Opponents of the marriage amendment vowed Wednesday to salvage their goals from the wreckage of the overwhelming defeat they suffered the day before.
Angry and frustrated, organizers of the opposition campaign vowed to use the momentum from a coalition of groups that fought the amendment to continue to push for legal protection. Activists in Durham and Wilson kicked off a seven-day protest across the state by sending gay couples to apply for marriage licenses.
All the while, amendment opponents are refusing to accept that the 61-39 percent loss reflects how people in North Carolina feel about the issue. They blame confusion sown by amendment supporters and the lack of time to mount a successful campaign.
The single factor that hurt us was one that we had no control over, and that was time, Stuart Campbell, executive director of Equality N.C., said at a news conference at the LGBT Center of Raleigh. It was incredibly challenging in a state the size of North Carolina to reach that many people in a matter of months.
Campbell said amendment supporters were able to convince and confuse enough voters on Election Day with their deceptive messaging and misleading campaign. Some polls did reflect voter confusion in recent months.
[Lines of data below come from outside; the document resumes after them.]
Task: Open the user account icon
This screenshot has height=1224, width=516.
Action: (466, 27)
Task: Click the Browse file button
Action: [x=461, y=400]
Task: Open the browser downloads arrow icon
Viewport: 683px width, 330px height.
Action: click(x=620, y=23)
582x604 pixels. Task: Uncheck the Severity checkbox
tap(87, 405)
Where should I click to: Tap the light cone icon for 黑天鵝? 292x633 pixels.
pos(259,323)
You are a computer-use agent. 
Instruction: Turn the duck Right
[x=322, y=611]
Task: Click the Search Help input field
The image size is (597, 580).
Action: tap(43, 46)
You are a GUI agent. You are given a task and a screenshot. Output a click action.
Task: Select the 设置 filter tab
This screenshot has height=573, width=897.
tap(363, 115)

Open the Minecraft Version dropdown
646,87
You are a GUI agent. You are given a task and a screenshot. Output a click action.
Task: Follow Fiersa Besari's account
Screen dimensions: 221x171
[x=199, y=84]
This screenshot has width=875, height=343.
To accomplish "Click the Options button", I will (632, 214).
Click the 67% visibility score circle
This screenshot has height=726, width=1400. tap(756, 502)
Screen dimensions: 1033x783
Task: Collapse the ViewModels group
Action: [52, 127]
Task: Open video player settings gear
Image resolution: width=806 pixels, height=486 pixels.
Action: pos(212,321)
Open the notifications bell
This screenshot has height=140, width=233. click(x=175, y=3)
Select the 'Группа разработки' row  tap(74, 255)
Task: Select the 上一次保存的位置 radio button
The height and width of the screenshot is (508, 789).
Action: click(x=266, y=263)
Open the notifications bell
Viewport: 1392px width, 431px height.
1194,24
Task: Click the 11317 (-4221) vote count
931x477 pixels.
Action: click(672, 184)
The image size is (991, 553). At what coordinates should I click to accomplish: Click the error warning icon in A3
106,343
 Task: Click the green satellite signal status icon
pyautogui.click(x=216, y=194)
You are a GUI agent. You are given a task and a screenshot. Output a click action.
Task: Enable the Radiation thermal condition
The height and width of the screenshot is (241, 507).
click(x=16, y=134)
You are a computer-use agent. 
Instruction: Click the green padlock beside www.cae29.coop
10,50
But a relieved Tami Fitzgerald, whose Vote for Marriage N.C. spearheaded the successful campaign, discounted the criticism.
I think the vast majority of the people in this state believe marriage is between one man and one woman, as weve been saying all along, Fitzgerald said. The campaigns had plenty of time to get their message out. If there was any deception going on it was coming from their side, talking about everything but what the amendment was about.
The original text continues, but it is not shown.